In each cycle, packets arrive at all nodes at a rate based on the injection rate and the congestion level of the network. The throughput per node per cycle,  $\lambda$ , is defined in (7), where  $P_{Total}$  is the total number of packets received over the simulated range, N is the number of nodes in the network and C is the number of cycles in the sampling region.

$$\lambda = \frac{P_{Total}}{N \times C} \tag{7}$$

The generated traffic patterns attempt to load the network in a realistic manner as would be encountered on a multi-processor SoC. A hybrid of two traffic patterns are employed for all cases, uniform random traffic (URT) and local traffic models. The URT model stipulates that each node in the network is equally likely to become the destination address of any packet emitted from a resource. From a design perspective, it is customary to place frequently communicating resources close to each other to maximize efficiency. This increases the performance of the communication in terms of power, timing and resource management. The local traffic pattern generated for each resource replicates this localized communication behavior. The destination address is assigned randomly and then a localized probability formula [8] is applied to the address, as shown in Equation (8) and (9). This formula increases the probability that the final destination of the packet will be local to the sending resource rather than farther away. This follows the principle that the resources will be arranged within the network such that their nearest neighbors are devices with which they communicate with most frequently.

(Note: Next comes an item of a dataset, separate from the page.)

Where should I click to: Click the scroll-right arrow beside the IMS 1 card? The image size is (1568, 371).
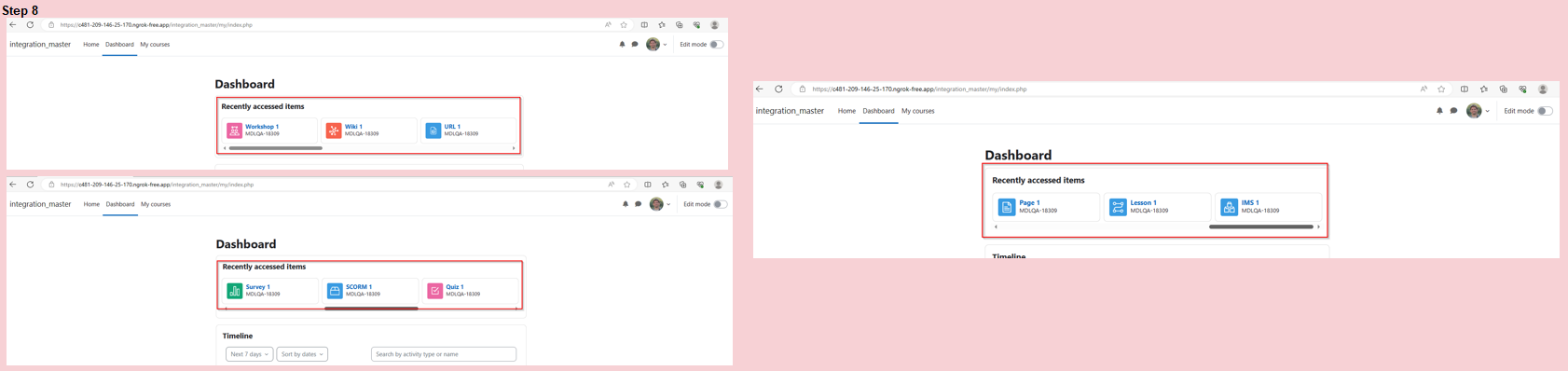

The localized probability for local traffic patterns is defined in (8), where D is the maximum distance in the network and (9) is a normalizing factor guaranteeing that the sum of all probabilities is 1 [8].

$$P(d) = \frac{1}{(A(D)2^d)}$$
(8)

$$A(D) = \sum \frac{1}{(2^d)} \tag{9}$$

In order to compare traffic patterns, a fully URT pattern without localization was also implemented. This pattern means that any address within a given network is equally likely to be assigned to each packet being generated. To maintain stability in the network, the injection rate is lowered as the number of nodes is increased. The injection rate as a function of size is determined by Equation (15) and shown in Table 1.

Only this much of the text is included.